Interview

25 March 2019

Becoming multi-skilled professionals to address an avalanche of new data

Picture today’s audit and accountancy profession as standing on the edge of a mountain. The mountain is real, and it is called digitalisation. “We have to face it. It’s just a question of deciding how quick and easy we want this journey to be,” says Thomas Thoomse Smith, Project Director at the UK’s Financial Reporting Council Lab.

An avalanche of new data

He views the digitalised future as having an increasing variety and quantity of data. This will be much more than the financial information that many of today’s auditors and accountants can handle. It will include data on the environmental footprint of a company or its human resources.

“Where does the root of the word ‘auditor’ come from? It comes from the words ‘hearing’ and ‘listening’. Hearing the financial story of a business is one aspect. Listening to the wider information around a business is another thing,” explains Thomas.

Which route to take?

Thomas sees a clear, necessary direction for the profession: “We need a significant evolution of the role of accountant and auditor. We’ve got to expand on our current expertise and skills to be able to create value from these new forms of information. Including data on the environment or consumers will give us important insights into a business.”

Digital Day 2018 talked about the ‘expectation gap’ – the gap between what people think our profession does and what it actually does. A lot of the potential services we could offer in the future sit within that gap. For example, around wider forms of assurance – being the third-party trust provider for everything from AI systems to blockchain.”

How to climb it?

In Thomas’ view, walking away isn’t an option. “We have to evolve our skills and mindset to work out how to make the best use of new, non-financial data, or it’s going to call into question the very role of accountants and auditors. Our clients are already starting to use artificial intelligence and other digital technologies. They need us to be competent and comfortable with it too.”
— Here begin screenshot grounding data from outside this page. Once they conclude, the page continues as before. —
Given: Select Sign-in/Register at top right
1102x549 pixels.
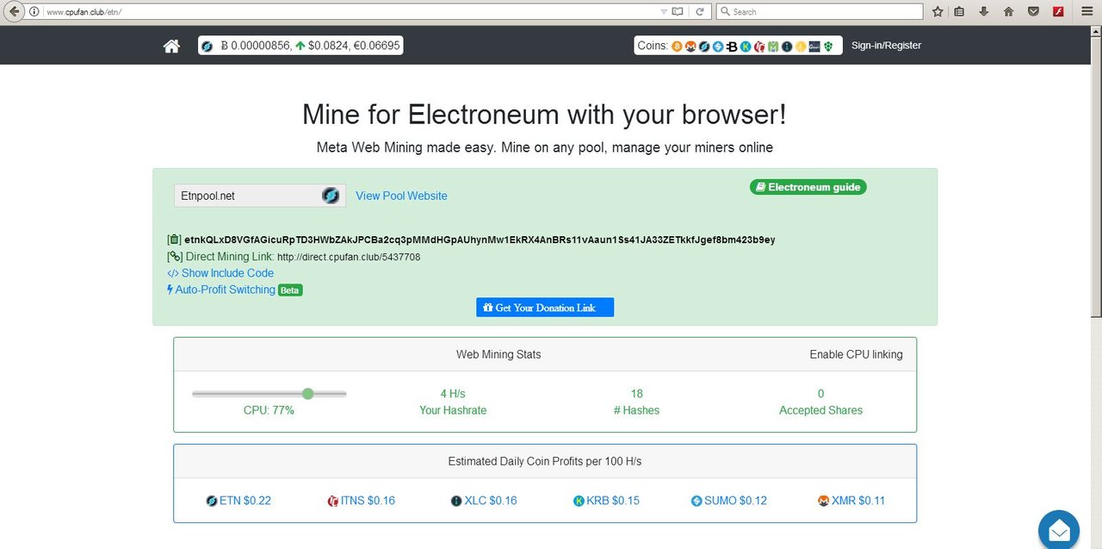Looking at the screenshot, I should pos(886,45).
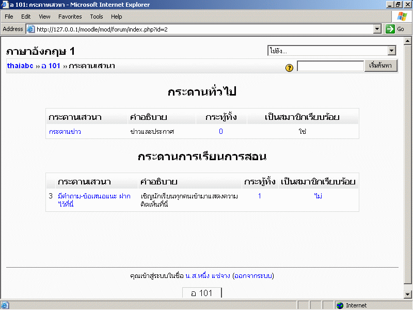
Task: Click the IE icon in the title bar
Action: click(5, 5)
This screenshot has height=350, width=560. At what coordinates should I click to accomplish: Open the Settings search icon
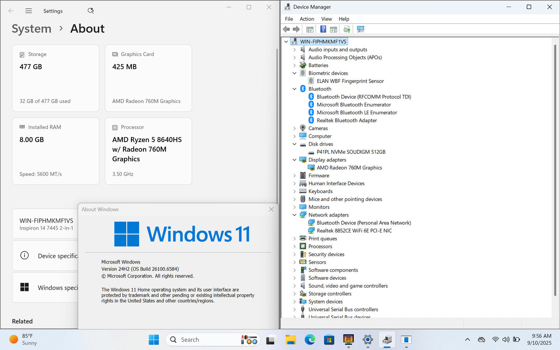point(91,11)
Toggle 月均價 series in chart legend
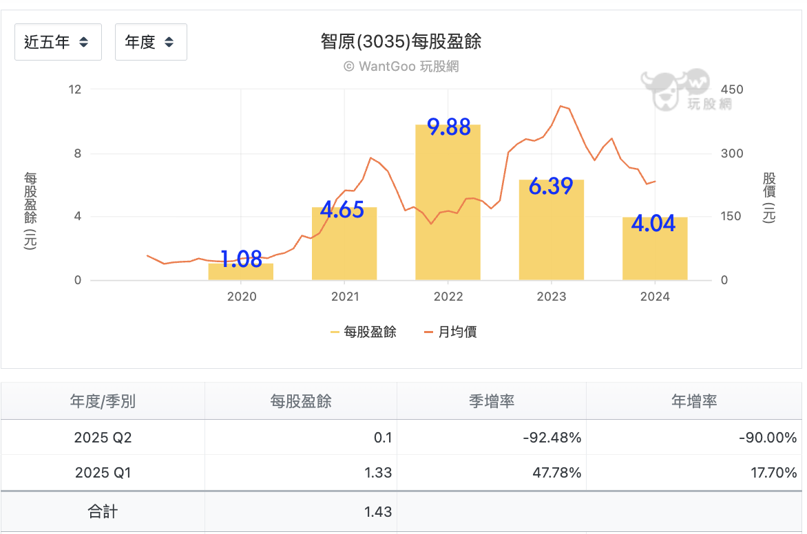 click(450, 332)
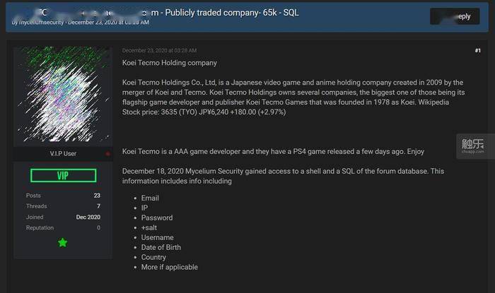
Task: Open the user's glitchy avatar image
Action: point(63,94)
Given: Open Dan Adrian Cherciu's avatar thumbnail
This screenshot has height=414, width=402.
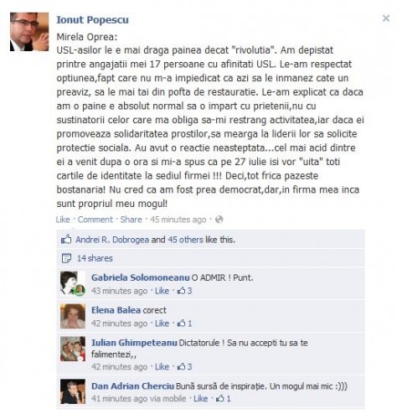Looking at the screenshot, I should [x=73, y=391].
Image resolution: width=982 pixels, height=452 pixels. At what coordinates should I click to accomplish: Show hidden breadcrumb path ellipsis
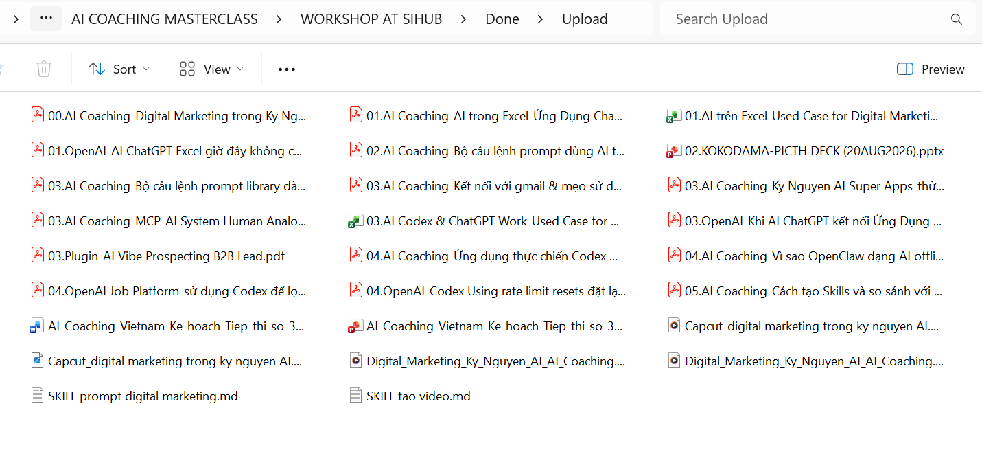[x=46, y=19]
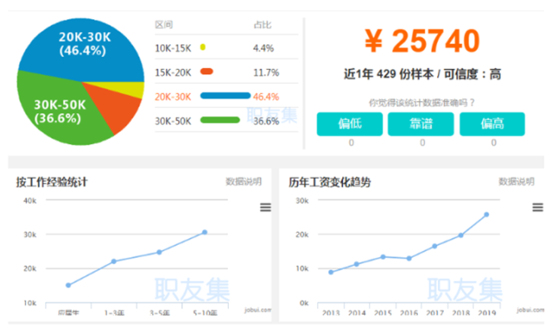Click the green 30K-50K legend bar

point(220,119)
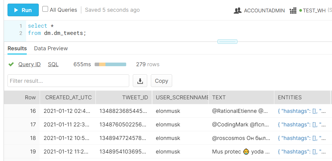Open the ACCOUNTADMIN role dropdown
Image resolution: width=332 pixels, height=161 pixels.
tap(264, 11)
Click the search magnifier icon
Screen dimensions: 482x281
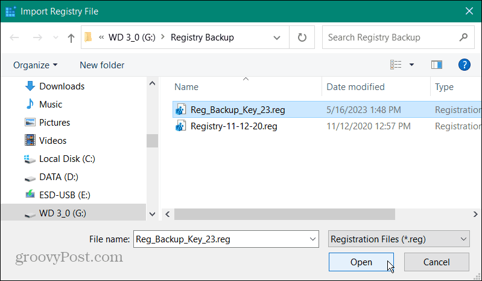(463, 37)
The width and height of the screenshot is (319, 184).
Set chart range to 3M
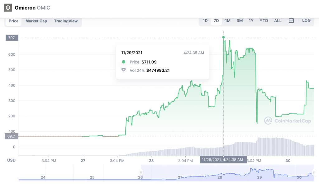[x=240, y=21]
How can the profession climb the digital mountain?

The optimal accountant

He has a clear idea of how to seize lasting value from digitialisation: “We need to quickly evolve to become multi-skilled professionals. At our core, we are experts in our profession and its standards. Layered around this core, will be a very wide skill set, which will understand a business while considering its human capital, climate metrics and data technology.”

“As you gain more expertise via professional development, you start to create overlapping layers of skills. This is where you start to get the ideas that can lead to impressive developments and innovations, leading to new services and value.”